En face, les familles ont souvent un sentiment d’abandon. « Beaucoup de malades mentaux sont hors de tout soin, s’alarme Anne Poiré, écrivain, auteur d’Histoire d’une schizophrénie, Jérémy, sa famille, la société (éd. Frison-Roche). Les patients viennent d’eux-mêmes à l’hôpital et on ne les soigne pas. On est dans une situation de déni de soin et de non-assistance à personne en danger. » Mme Poiré relate le cas d’une jeune femme qui avait fait une bouffée délirante. Sortie contre son gré de l’hôpital public, elle s’est présentée dans une clinique privée qui a refusé de la prendre et l’a renvoyée vers l’hôpital d’où elle venait. Sur le chemin, elle s’est suicidée.
Dans ce contexte, l’annonce par Nicolas Sarkozy, au lendemain du drame de Grenoble, d’un durcissement de la loi de 1990 sur l’hospitalisation sans consentement est perçue avec inquiétude par les soignants. Le président de la République veut créer un fichier des personnes hospitalisées d’office et durcir leurs conditions de sortie. « Nous sommes tous favorables à une réforme, mais nous refusons l’exploitation éhontée d’un fait divers pour servir la cause sécuritaire, s’insurge Norbert Skurnik, président du Syndicat des psychiatres de secteur. Qu’une population aussi inoffensive que les schizophrènes soit stigmatisée est inadmissible : ce sont nos patients qui sont en danger par manque de soins, pas l’inverse ! »
Pourtant, la psychiatrie est loin de rester sourde aux injonctions sécuritaires. Confrontées à des patients agressifs du fait d’un défaut de prise en charge, les équipes recourent de plus en plus à la contention et aux chambres d’isolement. A côté des cinq unités pour malades difficiles (UMD), réservées pour des séjours de six à douze mois, se créent aujourd’hui des unités de soins intensifs psychiatriques (USIP) pour de plus courts séjours : l’hôpital recrée en son sein les murs qu’il a tenté d’abolir au début des années 1980.

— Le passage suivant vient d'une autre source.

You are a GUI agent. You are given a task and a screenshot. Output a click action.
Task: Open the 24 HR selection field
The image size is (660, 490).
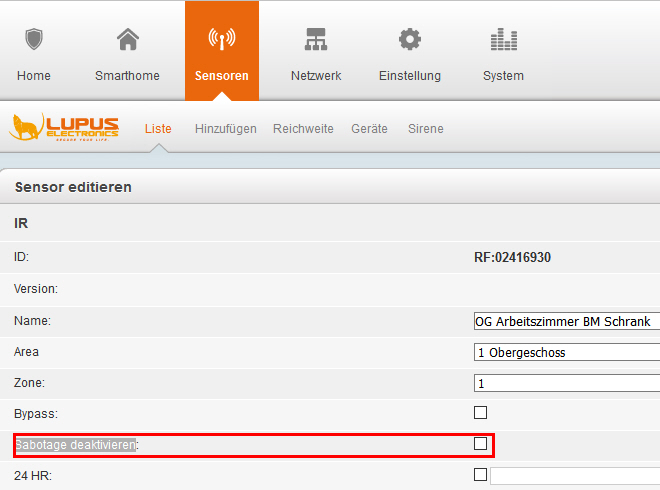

« On est dans le paradoxe permanent, explique Serge Klopp, cadre infirmier. Au nom de la désinstitutionnalisation, on a fermé les lits et on nous dit aujourd’hui qu’il faut enfermer les plus dangereux. Alors on multiplie les placements en chambre d’isolement, parce qu’on n’a pas le temps de les soigner quand ils sont en crise. Comme on ne peut plus contenir l’angoisse du psychotique par une présence rassurante, ils passent à l’acte beaucoup plus souvent. Résultat, on est dans le rapport de force et la gestion de la violence. » Entre sa mission de soin et l’impératif de sécurité qui s’impose à elle, la psychiatrie se débat de plus en plus dans les injonctions contradictoires.
Cécile Prieur
Article paru dans l’édition du 21.11.08.
Directeur suspendu, patient mis en examen à Saint-Egrève
Sept syndicats ont dénoncé, mercredi 19 novembre, la suspension du directeur de l’hôpital psychiatrique de Saint-Égrève (Isère) décidée par le ministère de la santé à la suite du meurtre, le 12 novembre, d’un étudiant par un patient schizophrène en fugue. « La recherche précipitée d’un bouc émissaire deviendrait-elle une nouvelle façon de gouverner ? » s’interrogent-ils, évoquant une décision prise « en dehors de toute procédure instruite et argumentée d’imputation en responsabilité ». Jeudi, Jean-Pierre Guillaud, le patient meurtrier, devait être mis en examen pour « homicide volontaire » après qu’une expertise a jugé son état de santé compatible avec une audition judiciaire. Le parquet de Grenoble devait requérir son placement en détention provisoire.